Actions to take:
A: In the passage on shell elements, how many electrical degrees of freedom does the four node thermopiezomechanical shell element have per node?
B: Write the next part of the passage on shell elements, picking up right after its final sentence.

Text passage:
********************
In this dissertation descriptions and derivations of a thermodynamically consistent fully coupled thermopiezomechanical finite rotation shell element and a magnetoelectroelastic (MEE) shell element are presented. Full geometrically nonlinear strain-displacement relations and finite rotations are considered in the framework of FOSD hypothesis. The four node thermopiezomechanical shell element (FOSD FRT) has 5 mechanical DOFs, 3 electrical DOFs and 4 thermal DOFs per node.
The thermopiezomechanical shell element is developed to deal with problems of isotropic, FGM and composite laminated structures. Various numerical examples are studied which range from simple single field mechanical problems to complex multi-field problems. For comparison purposes, numerical simulations are performed for certain examples with simplified nonlinear theories like refined von Kármán type (FOSD RVK), moderate rotation theory (MRT) models, and using the commercial FE software Abaqus. Additionally, the presented results are compared with those available in literature as far as possible.
********************
Data block:

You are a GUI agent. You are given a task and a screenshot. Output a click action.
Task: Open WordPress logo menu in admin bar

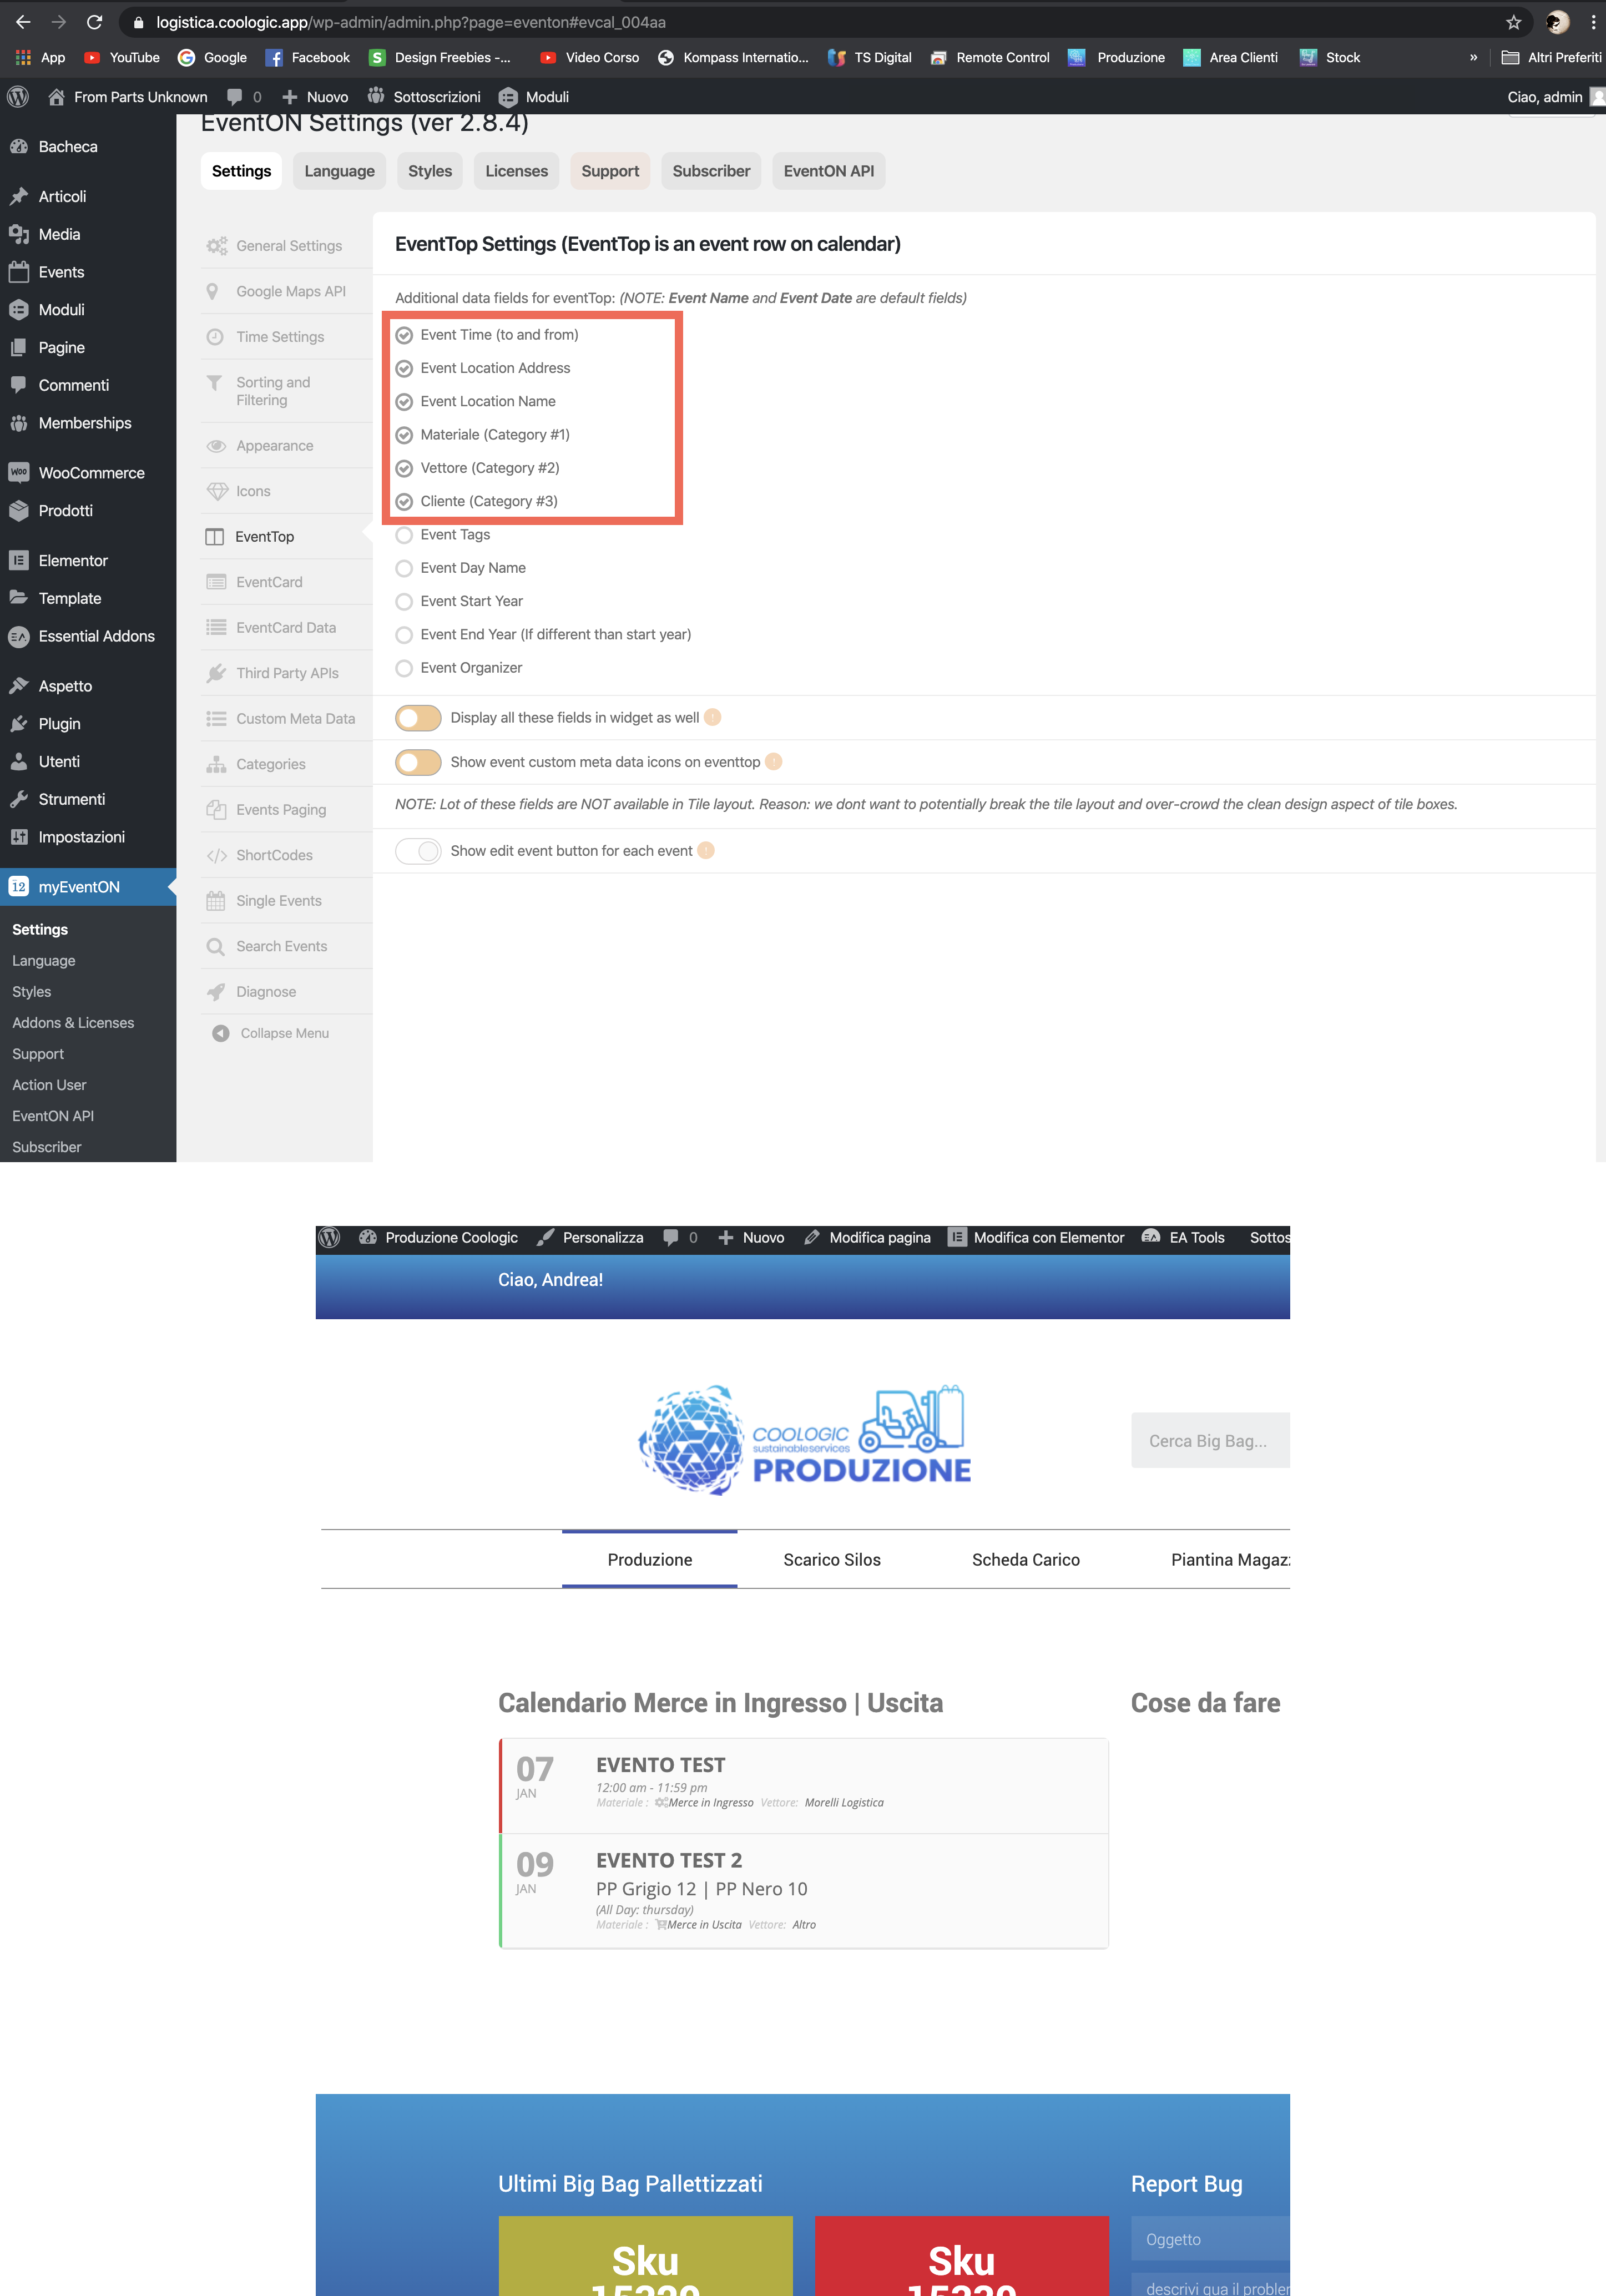pyautogui.click(x=18, y=97)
********************
Set of answers:
A: It has 3 electrical DOFs per node.

B:
In the later part of this thesis, the magnetoelectroelastic shell finite element is developed to deal with static analysis of multilayered composite plates/shells integrated with fully coupled MEE layers. The electric and magnetic potentials have been assumed to vary quadratically over the crosssection of the MEE layer. It is noteworthy to mention that no literature is available concerned with the full geometrically nonlinear 2D-shell element to investigate laminated composite shells integrated with fully coupled MEE layers.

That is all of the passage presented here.